Credit: Johns Hopkins Medicine
The American College of Medical Genetics has named the Johns Hopkins Institute of Genetic Medicine’s Barbara R. Migeon, M.D., professor of pediatrics at the Johns Hopkins University School of Medicine, as the 2016 recipient of the annual March of Dimes/Colonel Harland D. Sanders Lifetime Achievement Award in Genetics. The award was presented at the college’s meeting on March 9.

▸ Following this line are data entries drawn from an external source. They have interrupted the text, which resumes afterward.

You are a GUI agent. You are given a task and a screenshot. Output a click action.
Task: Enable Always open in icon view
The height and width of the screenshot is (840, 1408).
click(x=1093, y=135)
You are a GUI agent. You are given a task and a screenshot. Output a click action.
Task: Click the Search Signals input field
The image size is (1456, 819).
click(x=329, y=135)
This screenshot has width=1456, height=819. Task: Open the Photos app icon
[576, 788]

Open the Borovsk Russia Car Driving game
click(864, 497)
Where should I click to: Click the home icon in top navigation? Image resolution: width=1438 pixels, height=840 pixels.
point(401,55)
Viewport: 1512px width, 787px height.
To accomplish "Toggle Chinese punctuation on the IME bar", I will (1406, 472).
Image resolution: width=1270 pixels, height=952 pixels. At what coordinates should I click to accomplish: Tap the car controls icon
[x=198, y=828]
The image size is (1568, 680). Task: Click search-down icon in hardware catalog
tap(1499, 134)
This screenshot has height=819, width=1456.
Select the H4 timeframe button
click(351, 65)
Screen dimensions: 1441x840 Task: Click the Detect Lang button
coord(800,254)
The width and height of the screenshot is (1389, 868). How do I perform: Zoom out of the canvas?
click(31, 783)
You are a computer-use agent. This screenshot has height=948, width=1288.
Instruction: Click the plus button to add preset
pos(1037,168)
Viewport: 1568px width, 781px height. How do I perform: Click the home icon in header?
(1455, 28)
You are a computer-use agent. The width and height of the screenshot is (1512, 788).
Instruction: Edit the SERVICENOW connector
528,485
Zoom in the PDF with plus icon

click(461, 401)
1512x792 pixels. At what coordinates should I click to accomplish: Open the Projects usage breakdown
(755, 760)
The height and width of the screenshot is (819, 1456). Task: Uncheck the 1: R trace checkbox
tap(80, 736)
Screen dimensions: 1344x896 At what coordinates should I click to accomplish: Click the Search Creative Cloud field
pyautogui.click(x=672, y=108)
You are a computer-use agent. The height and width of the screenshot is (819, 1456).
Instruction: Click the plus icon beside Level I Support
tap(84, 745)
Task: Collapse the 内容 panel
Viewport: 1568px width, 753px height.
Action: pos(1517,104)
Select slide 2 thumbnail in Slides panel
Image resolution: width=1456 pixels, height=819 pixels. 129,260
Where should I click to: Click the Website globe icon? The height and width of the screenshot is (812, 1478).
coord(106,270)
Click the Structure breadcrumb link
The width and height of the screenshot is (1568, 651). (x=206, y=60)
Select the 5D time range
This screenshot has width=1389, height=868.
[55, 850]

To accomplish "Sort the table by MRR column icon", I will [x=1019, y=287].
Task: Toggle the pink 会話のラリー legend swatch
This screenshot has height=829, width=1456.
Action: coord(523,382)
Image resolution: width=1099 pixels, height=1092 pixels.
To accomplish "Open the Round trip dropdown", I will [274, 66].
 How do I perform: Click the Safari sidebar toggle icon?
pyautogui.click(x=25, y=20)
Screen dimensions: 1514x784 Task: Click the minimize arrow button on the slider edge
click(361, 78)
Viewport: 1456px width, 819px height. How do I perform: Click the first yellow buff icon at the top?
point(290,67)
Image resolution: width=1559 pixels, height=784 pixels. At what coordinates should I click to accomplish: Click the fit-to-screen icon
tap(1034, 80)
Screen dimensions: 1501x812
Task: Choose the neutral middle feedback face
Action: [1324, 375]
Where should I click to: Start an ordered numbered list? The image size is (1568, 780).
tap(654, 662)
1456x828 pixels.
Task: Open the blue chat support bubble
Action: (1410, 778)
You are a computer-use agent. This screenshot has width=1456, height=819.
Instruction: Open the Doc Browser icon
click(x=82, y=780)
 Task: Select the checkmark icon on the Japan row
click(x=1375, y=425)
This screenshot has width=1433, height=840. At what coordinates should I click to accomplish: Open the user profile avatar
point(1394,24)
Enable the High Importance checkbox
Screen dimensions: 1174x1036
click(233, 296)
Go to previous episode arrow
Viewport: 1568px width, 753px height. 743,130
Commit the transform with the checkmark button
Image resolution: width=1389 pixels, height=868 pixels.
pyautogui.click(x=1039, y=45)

“This award recognizes Barbara’s lifelong research contributions to human genetics, especially to our understanding of central questions in biology concerning the mechanisms and consequences of X-inactivation. She has been both tenacious and brilliant in her commitment to understanding this problem, and her contributions are deservedly recognized by this award from March of Dimes,” says David Valle, M.D., the Henry J. Knott Professor and Director of the McKusick-Nathans Institute of Genetic Medicine. “She is a tremendous asset to our institute and to the broader Johns Hopkins community.”
Migeon is known for pioneering work in sex determination and X-inactivation, meaning the packaging of one of a female’s two X chromosomes so that her genes cannot be used. Her research concerns not only the molecular basis for the single active X but also the consequences — for example, mosaicism, in which the active X chromosome varies among different cells in a female’s body. Migeon also studies the effect of mosaicism on the traits and health of women. The founding director of Johns Hopkins’ human genetics graduate program, Migeon has been on the editorial board of various scientific publications. She has published extensively about her research, including the book Females are Mosaics: X Inactivation and Sex Differences in Disease, and mentored scores of medical students, graduate students and researchers.